OAR 436-010-0250
Elective Surgery


(1) “Elective surgery” is surgery that may be required to recover from an injury or illness, but is not an emergency surgery to preserve life, function, or health.
(2) Except as otherwise provided by the MCO:
(a) The attending physician, authorized nurse practitioner, or specialist physician must give the insurer at least seven days notice before the date of the proposed elective surgery to treat a compensable injury or illness. The notice must provide the medical information that substantiates the need for surgery, and the approximate surgical date and place if known. To notify the insurer of the proposed surgery, the provider has the option of using Form 5425 (Elective Surgery Notification) or using their own form that includes the data gathered on Form 5425.
(b) When elective surgery is proposed, the insurer may require an independent consultation (second opinion) with a physician of the insurer’s choice.
(c) The insurer must respond to the recommending physician, the worker, and the worker’s representative within seven days of receiving the notice of intent to perform surgery that the proposed surgery:
(A) Is approved;
(B) Is not approved and a consultation is requested by using Form 3228 (Elective Surgery Response); or
(C) Is disapproved by using Form 3228.
(d) If the insurer does not complete Form 3228 (e.g., no specific date or consultant name) or communicate approval to the recommending physician within seven days of receiving the notice of intent to perform surgery, the insurer is barred from challenging the appropriateness of the surgery or whether the surgery is excessive or ineffectual. The attending physician and the worker may decide whether to proceed with surgery.
(e) If the insurer requests a consultation, it must be completed within 28 days after sending Form 3228 to the physician.
(f) The insurer must notify the recommending physician of the consultant’s findings within seven days of the consultation.
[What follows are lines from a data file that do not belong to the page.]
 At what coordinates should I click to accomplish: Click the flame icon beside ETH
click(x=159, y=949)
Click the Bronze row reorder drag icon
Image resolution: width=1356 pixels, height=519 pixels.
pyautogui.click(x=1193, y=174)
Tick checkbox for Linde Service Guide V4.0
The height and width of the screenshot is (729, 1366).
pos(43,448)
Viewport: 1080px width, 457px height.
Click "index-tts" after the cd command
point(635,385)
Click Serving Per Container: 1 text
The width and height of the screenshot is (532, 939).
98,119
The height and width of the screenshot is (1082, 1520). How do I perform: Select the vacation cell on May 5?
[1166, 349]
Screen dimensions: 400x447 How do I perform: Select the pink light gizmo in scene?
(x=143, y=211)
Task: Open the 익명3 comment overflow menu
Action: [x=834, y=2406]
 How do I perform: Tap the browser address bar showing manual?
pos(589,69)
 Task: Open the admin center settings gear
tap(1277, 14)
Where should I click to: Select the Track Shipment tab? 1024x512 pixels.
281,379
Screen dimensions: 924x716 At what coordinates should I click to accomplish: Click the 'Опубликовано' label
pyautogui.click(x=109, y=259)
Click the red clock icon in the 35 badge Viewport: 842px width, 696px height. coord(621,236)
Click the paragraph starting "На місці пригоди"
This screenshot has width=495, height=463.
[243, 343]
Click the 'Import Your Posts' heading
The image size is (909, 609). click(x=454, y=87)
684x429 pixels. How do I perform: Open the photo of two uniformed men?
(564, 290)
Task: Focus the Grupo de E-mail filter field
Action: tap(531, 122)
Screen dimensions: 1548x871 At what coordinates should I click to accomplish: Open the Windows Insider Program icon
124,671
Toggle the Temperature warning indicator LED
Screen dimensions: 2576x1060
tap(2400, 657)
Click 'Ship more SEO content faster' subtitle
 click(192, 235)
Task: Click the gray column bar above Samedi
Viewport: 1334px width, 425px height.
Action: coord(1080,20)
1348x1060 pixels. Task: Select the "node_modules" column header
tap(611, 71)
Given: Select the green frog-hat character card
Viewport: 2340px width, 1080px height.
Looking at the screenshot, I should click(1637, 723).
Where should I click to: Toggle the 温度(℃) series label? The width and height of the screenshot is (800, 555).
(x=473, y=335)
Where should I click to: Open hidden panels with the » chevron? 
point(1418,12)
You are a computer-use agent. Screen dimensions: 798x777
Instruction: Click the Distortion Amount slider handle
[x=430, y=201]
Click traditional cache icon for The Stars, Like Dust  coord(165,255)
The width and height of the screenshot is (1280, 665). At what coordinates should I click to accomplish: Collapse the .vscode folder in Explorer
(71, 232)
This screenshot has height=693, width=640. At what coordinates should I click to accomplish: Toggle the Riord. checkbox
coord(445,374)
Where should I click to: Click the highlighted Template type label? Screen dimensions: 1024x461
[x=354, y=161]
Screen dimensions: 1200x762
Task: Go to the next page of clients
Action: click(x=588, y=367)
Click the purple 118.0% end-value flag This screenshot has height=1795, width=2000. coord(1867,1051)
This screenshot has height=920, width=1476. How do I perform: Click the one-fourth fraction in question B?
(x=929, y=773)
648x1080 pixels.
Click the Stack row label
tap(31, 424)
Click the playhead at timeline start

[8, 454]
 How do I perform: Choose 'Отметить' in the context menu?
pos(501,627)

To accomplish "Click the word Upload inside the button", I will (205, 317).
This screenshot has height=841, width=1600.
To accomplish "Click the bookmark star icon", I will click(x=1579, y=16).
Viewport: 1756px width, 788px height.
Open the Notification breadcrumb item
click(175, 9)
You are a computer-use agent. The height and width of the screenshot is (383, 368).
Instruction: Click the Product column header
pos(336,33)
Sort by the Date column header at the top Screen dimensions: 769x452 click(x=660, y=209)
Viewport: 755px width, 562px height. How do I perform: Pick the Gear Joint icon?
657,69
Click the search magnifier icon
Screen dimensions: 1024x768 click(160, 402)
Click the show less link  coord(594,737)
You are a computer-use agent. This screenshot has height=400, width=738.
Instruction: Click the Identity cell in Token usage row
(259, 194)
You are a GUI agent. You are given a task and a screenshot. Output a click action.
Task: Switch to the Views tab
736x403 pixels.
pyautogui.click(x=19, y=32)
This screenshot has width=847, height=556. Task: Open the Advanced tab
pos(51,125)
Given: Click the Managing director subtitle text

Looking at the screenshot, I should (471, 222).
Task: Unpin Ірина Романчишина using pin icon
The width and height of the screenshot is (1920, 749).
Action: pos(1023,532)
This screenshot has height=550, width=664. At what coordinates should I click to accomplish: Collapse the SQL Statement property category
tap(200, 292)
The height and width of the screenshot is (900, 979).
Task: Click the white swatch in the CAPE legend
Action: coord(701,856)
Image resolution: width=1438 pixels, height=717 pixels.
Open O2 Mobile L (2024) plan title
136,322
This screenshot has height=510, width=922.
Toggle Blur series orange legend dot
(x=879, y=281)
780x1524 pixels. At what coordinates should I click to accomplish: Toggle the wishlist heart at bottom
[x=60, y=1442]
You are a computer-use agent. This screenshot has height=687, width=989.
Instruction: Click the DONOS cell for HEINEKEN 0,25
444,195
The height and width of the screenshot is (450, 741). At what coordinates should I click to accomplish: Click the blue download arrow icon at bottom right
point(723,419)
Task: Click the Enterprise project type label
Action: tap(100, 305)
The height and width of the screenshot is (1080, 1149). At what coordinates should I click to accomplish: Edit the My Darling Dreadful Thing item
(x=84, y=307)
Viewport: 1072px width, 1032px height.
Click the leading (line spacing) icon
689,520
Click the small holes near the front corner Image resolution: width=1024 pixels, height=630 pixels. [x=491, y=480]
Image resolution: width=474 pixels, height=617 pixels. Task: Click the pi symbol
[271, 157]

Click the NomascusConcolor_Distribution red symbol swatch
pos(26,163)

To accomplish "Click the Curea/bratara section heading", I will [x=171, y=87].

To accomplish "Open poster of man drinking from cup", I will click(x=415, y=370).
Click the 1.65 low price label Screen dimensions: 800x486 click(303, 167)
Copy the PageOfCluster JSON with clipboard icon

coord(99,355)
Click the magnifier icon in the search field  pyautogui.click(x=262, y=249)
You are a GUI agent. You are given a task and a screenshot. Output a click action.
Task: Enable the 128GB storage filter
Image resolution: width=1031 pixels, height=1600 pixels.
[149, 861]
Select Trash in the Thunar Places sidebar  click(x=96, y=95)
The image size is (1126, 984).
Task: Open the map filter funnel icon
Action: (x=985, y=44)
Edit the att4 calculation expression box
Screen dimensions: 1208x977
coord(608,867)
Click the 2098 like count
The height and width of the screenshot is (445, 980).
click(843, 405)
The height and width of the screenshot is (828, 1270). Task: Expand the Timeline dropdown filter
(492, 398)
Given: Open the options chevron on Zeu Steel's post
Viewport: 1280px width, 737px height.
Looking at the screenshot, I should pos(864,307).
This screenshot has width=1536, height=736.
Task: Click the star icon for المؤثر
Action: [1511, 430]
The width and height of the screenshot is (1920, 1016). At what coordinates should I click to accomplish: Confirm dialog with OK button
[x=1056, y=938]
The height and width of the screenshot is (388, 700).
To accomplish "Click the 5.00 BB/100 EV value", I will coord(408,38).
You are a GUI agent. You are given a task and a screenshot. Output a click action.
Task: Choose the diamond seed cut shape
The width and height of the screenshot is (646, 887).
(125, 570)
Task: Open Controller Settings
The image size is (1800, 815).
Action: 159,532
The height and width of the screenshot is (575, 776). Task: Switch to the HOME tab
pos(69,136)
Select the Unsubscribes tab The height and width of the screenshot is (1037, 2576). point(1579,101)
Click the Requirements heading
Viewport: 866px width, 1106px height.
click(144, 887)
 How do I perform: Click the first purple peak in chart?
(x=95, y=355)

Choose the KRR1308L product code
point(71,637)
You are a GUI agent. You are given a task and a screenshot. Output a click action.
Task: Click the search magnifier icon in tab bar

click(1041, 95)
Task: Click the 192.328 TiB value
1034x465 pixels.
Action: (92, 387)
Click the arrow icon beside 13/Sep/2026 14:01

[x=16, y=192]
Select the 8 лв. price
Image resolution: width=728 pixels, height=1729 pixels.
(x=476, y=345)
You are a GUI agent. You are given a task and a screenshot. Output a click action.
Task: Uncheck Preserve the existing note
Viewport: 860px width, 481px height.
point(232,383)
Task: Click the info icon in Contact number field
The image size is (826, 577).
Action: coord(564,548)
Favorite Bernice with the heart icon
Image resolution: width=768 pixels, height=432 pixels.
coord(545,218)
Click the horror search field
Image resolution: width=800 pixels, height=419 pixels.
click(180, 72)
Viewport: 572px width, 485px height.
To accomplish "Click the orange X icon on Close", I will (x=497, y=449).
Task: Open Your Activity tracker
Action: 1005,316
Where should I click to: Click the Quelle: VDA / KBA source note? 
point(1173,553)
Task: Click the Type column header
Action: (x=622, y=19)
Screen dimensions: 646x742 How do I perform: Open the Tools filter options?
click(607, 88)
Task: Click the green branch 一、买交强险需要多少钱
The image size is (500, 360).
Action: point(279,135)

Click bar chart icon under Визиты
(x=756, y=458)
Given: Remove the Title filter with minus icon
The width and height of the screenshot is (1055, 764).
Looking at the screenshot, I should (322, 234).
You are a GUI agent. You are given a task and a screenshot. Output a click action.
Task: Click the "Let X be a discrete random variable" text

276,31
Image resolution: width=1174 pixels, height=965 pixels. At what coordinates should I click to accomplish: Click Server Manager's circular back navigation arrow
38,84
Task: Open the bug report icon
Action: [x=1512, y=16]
(g) When the consultant disagrees with the proposed surgery, the recommending physician and insurer should attempt to resolve disagreement. The insurer and recommending physician may agree to obtain additional diagnostic testing or other medical information, such as asking for clarification from the consultant, to assist in reaching an agreement regarding the proposed surgery.
(h) If the recommending physician cannot reach an agreement with the insurer and continues to recommend the proposed surgery, the physician must send either the signed and dated Form 3228 or other written notification to the insurer, the patient, and the patient’s representative. If the insurer believes the proposed surgery is excessive, inappropriate, ineffectual, or in violation of these rules, the insurer must request administrative review before the director within 21 days of receiving the notification. If the insurer fails to timely request administrative review the insurer is barred from challenging whether the surgery is or was excessive, inappropriate, or ineffectual. The attending physician and the worker may decide whether to proceed with surgery.
(i) A recommending physician who prescribes or performs elective surgery and fails to give the insurer the seven day notice requirement may be subject to civil penalties as provided in ORS 656.254 (Medical report forms) and OAR 436-010-0340 (Sanctions and Civil Penalties). The insurer may still be responsible to pay for the elective surgery.
(j) Surgery that must be performed before seven days, because the condition is life threatening or there is rapidly progressing deterioration or acute pain not manageable without surgical intervention, is not considered elective surgery. In such cases, the attending physician or authorized nurse practitioner should try to notify the insurer of the need for emergency surgery.